An Archaeologic Assay of Human Artifacts Deposited Alongside Roads, Vol. 1


On Lakeland Road in Anchorage, there's this deep gulch running alongside the E.P. Sawyer Park. The park, as my regular readers are probably tired of hearing about, used to be the grounds of the Central State Insane Asylum and is so haunted, they say you have to scrape the ectoplasm off your shoes when you get back to your car. (I exaggerate only slightly.)

Lakeland Road, incidentally, used to be a railroad track that shuttled directly to the asylum. If you look closely at some points you can still see evidence of the tracks before they paved it over and turned it into a road. And human beings, filthy creatures that they are, have been tossing crap out their car windows along that road ever since.

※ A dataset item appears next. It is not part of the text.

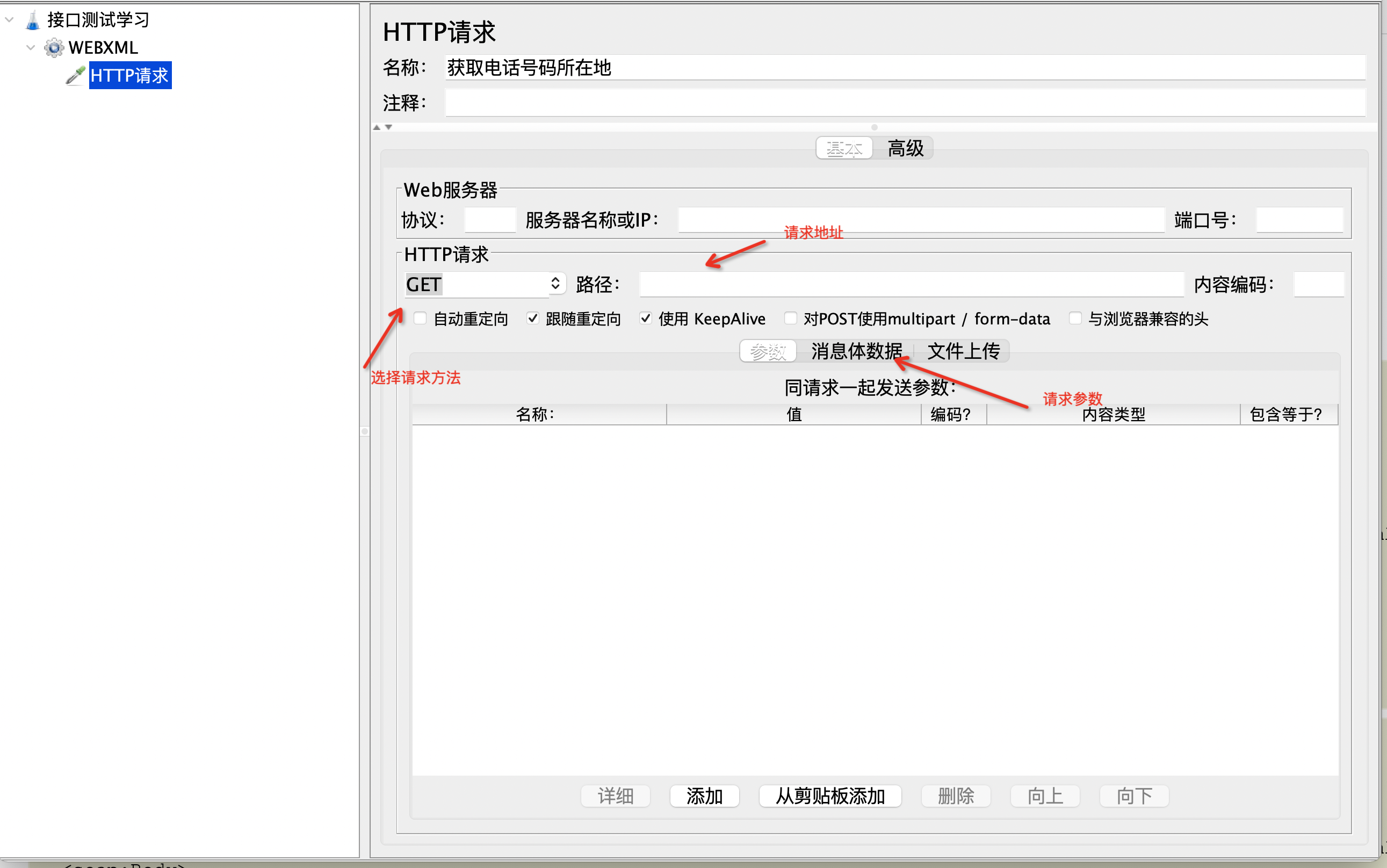Image resolution: width=1387 pixels, height=868 pixels.
Task: Enable the 自动重定向 checkbox
Action: 420,319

Today while in the park searching for the exact spot where the asylum's water tower had stood (more about that tomorrow), I happened up the embankment where the park's fenceline meets the aforementioned roadside gulch. It has acted as a catch-net for much of the debris that has been accruing there for decades, and while my left brain was appalled that no one has cleaned that area up for so long, my right brain was fascinated by inspecting what humanity had sloughed off.

Without even doing any digging or disturbing the site at all, I could visually identify corroding beer and soda cans from the 1970s with pull-tabs rather the modern stay-tabs. (Stay-tabs were introduced in 1975 and had become the industry standard in the United States by that decade's end.) Most of the outer layers of garbage were recognizably between the 1980s and the present. And if you think that's not very old, let me remind you that 1991 was two decades ago.

I spotted evidence of much older strata of trash peeking out here and there, however - large murky green and brown bottles, and a fragment of very old floor linoleum (seen in images #16 and #17). A little digging with a shovel would likely yield some more serious finds.



I found a liquor bottle still partially filled with what I presume is vodka or gin because it's clear and the lid is tightly sealed (see image #5). Then again, I also found a pop bottle full of a liquid bearing that unmistakable color of urine (see image #3). Such are the hazards of my profession.

What am I seeing in image #14? Is it a child's sweater? A hat? Definitely some sort of abandoned clothing. It appears to have a face on it. I didn't even really notice it until after I got home and looked at the pictures closely.

While the junk seen here isn't as immediately compelling as, say, the old dumpsite in Elliott County I chanced upon a few years ago, I betcha there's all kinds of groovy goodies lurking under the surface. Avid fan of urban archaelogy that I am, you can be sure this gulch hasn't seen the last of me.